When Seattle Pride announced their Grand Marshals for this year’s parade, representation from the trans community was conspicuously absent in a year rife with political challenges to the rights and well-being of trans people. Contrast that with Seattle PrideFest’s Main Stage schedule, which includes appearances from notable trans celebrities Candis Cayne and Chandi Moore. Also absent from Seattle Pride’s website is any mention of other local Pride activities, including Pride Asia, Trans Pride, and the Dyke March. All of these events are prominently listed on Seattle PrideFest’s site. It’s a study in contrasts, for sure.

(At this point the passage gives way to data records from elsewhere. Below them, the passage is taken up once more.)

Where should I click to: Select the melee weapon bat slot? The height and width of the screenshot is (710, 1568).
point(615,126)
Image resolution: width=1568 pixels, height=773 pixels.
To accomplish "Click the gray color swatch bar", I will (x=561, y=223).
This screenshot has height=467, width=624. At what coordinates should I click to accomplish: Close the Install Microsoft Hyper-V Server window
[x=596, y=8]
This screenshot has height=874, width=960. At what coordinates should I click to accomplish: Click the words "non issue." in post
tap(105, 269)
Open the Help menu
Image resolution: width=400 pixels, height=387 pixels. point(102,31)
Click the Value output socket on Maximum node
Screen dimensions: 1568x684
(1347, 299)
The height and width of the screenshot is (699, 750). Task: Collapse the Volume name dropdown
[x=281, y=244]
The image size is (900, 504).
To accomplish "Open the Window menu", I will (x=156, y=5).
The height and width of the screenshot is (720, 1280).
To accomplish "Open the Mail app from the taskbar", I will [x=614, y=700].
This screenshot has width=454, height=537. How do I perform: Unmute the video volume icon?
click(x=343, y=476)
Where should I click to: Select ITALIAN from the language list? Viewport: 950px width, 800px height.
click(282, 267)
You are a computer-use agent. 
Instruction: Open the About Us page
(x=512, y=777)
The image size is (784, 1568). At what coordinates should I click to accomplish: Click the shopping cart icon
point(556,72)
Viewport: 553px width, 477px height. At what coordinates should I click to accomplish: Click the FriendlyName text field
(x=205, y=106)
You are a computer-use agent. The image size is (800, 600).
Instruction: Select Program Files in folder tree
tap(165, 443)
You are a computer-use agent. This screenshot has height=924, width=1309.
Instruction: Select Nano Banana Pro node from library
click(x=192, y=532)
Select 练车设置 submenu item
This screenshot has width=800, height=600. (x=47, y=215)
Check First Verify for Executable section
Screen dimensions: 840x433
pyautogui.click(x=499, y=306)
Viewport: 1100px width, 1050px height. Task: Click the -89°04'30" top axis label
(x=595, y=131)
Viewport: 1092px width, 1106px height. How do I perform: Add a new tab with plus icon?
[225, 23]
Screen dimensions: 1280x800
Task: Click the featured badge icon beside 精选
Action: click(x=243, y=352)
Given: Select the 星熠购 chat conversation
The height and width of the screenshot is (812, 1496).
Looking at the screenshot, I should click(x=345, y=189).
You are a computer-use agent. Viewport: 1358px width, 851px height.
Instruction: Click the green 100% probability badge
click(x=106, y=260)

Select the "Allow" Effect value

In all three of these cities, their respective planning organizations have been accused of making decisions largely without the input of the community. Looking at these particular controversies, though, it becomes clear that Pride is all about business. Budgets have grown into six and seven figures for these events as they’ve grown, but these events are becoming less and less a part of the community. Media outlets in Seattle reported heavily on the Delta Airlines sponsorship issue, but no reports have been made by major outlets about the lack of transparency by Seattle Pride in their planning process.

We’ve clearly come a long way as a community in the past four decades, as have our Pride celebrations. But to have grown from fighting a homophobic political system just to get a permit to have a parade, to glorifying a fight between which international airline gets to be the only one to march, you have to wonder if we’ve been going in the right direction.